= Joan Higgins =

British academic, educator and public health service manager

Dame Joan Margaret Higgins, DBE FAcSS is a British academic, educator, and public health service manager.

== Career ==
Higgins graduated in social administration from the University of York in 1971 and has held academic posts at the University of Portsmouth, University of Southampton (where she was professor of social policy) and University of Manchester (where she was professor of health policy, from 1992, and director of the Manchester Centre for Healthcare Management 1998–2004). In 2002–03 she was president of the European Health Management Association.
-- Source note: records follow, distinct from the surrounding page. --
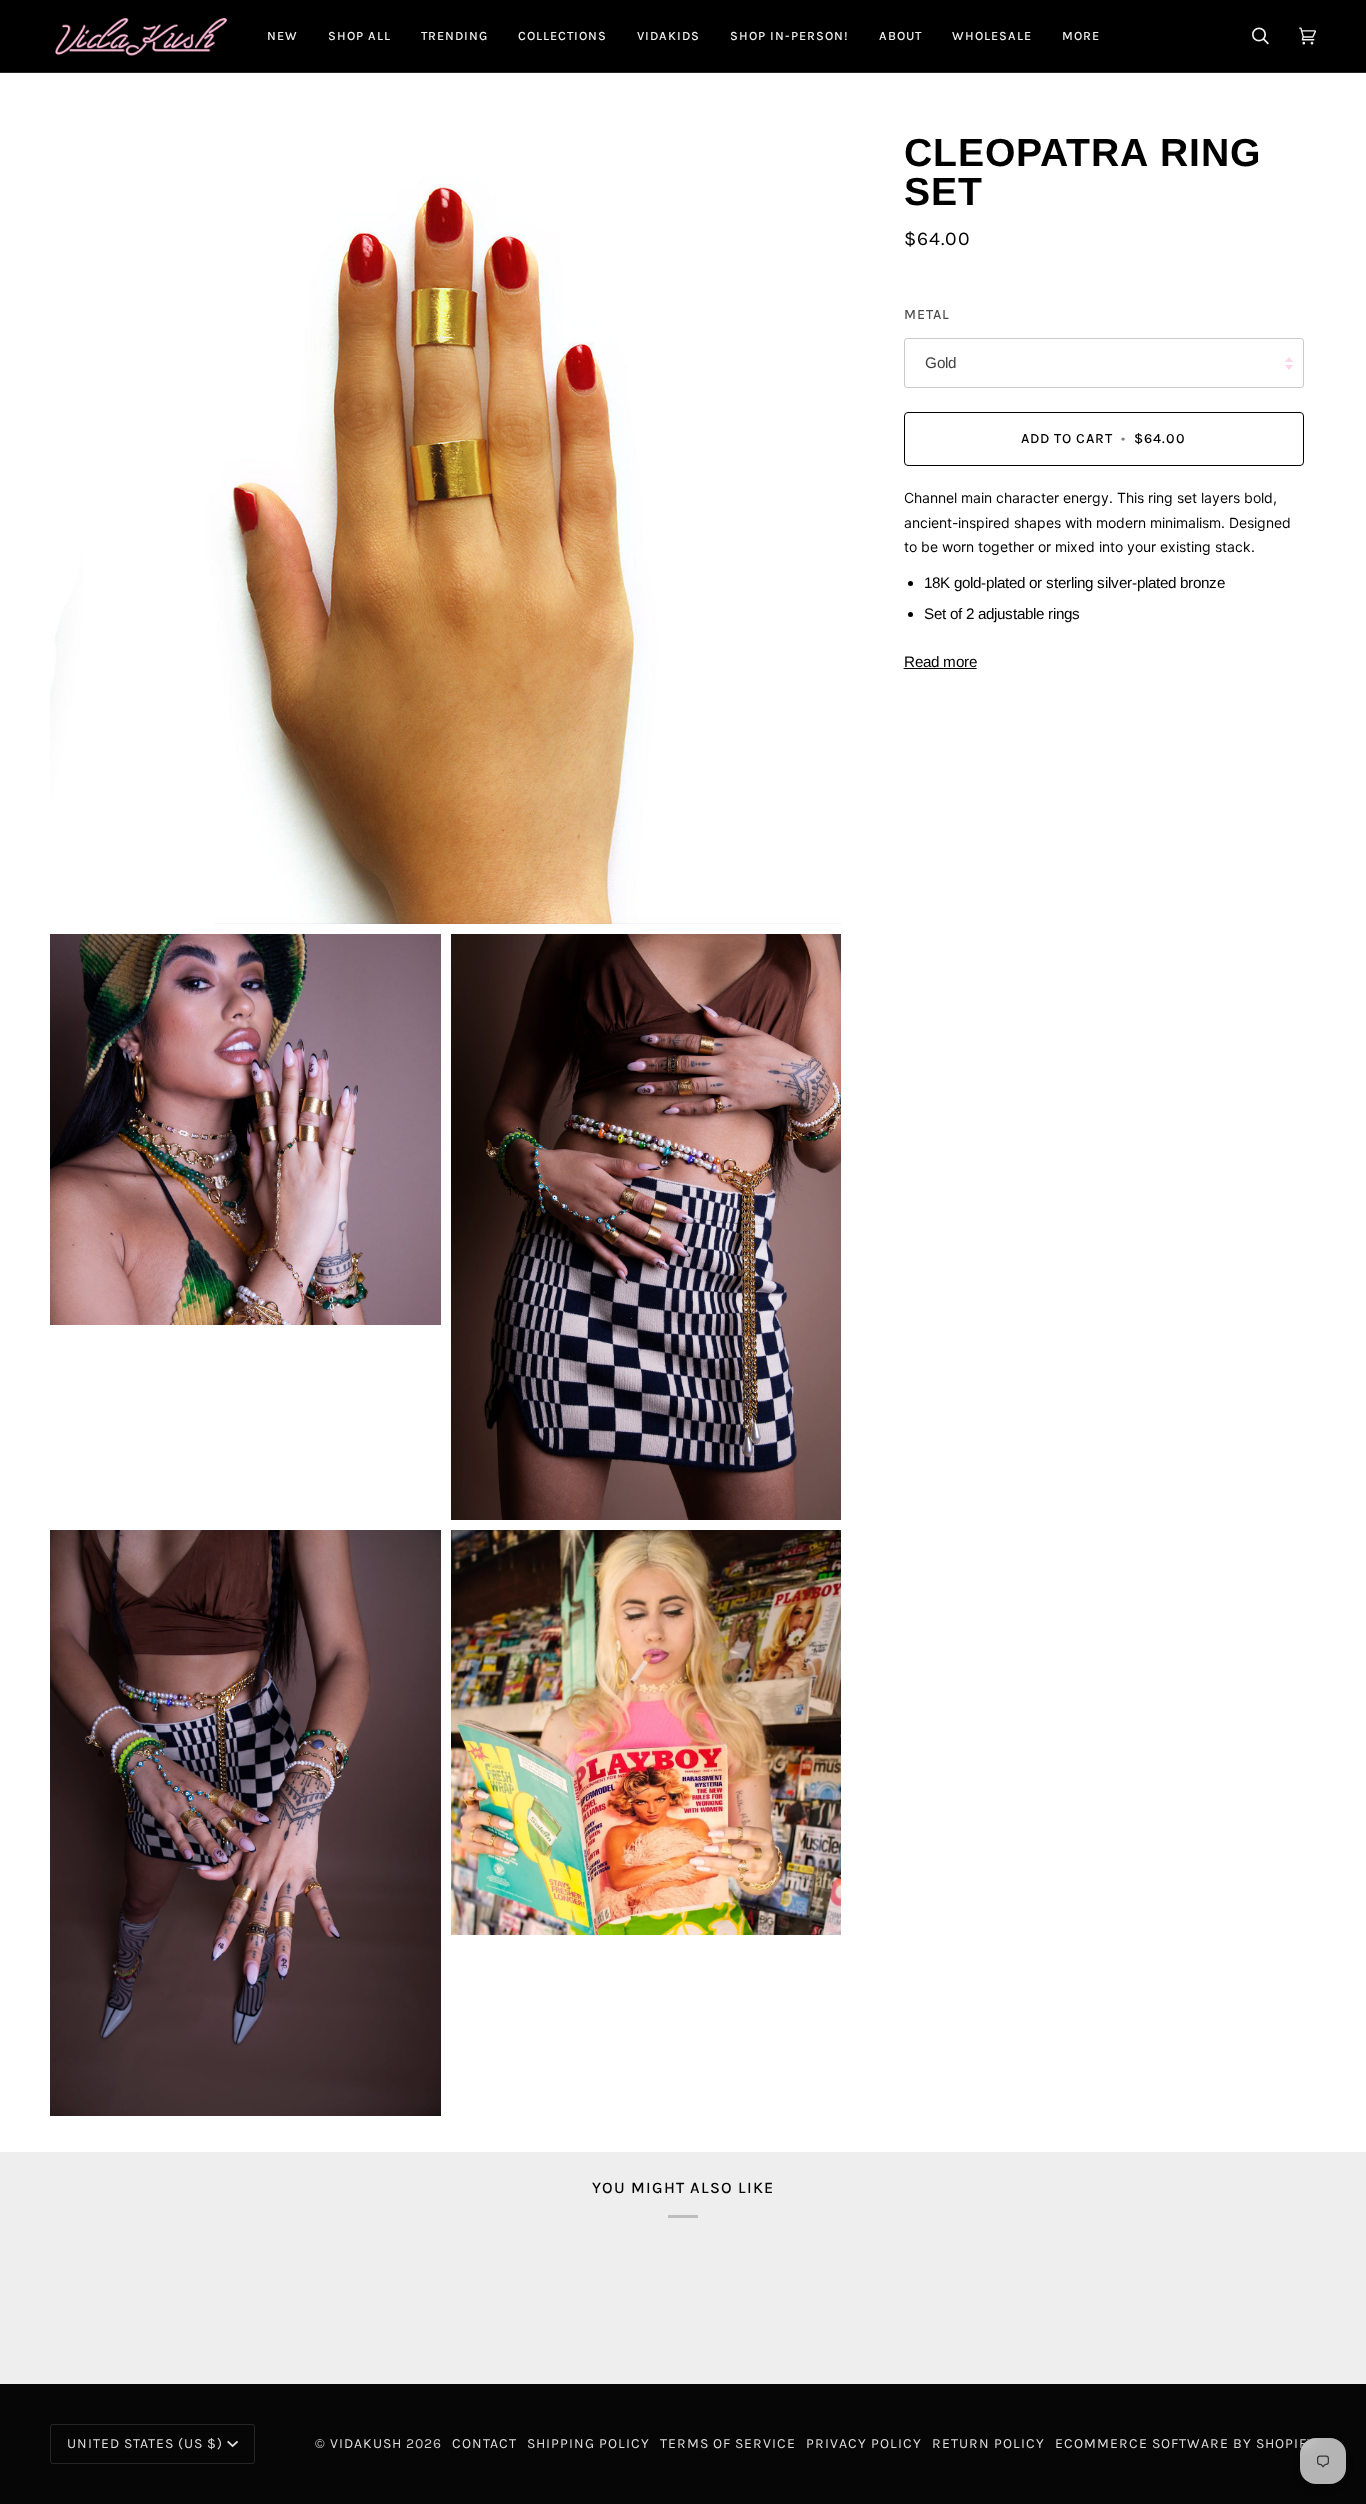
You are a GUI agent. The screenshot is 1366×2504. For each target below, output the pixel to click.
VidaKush (366, 2443)
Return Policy (988, 2443)
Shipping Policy (588, 2443)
Her roles include:
- Chair of the NHS Litigation Authority, 2007–2013
- Member (since 2005) of the QC Appointments Panel
- Chair, Federal Working Group The Prince's Foundation for Integrated Health on complementary therapy
- Chair (since 2001), Patient Information Advisory Group (PIAG) in the Department of Health
- Chair, Ethics Advisory Group, NHS Care Record Development Board
- Chair, Christie NHS Trust, 2002–2007
- Chair, NHS regional office for the North West
- Chair, Manchester Health Authority

==Awards==
- Honorary fellow of the Faculty of Public Health Medicine
- Honorary fellow of the Institute of Health Record Information and Management
- Emerita professor of health policy at the University of Manchester

==Damehood==
In 2007, she was created a Dame Commander of the Order of the British Empire (DBE).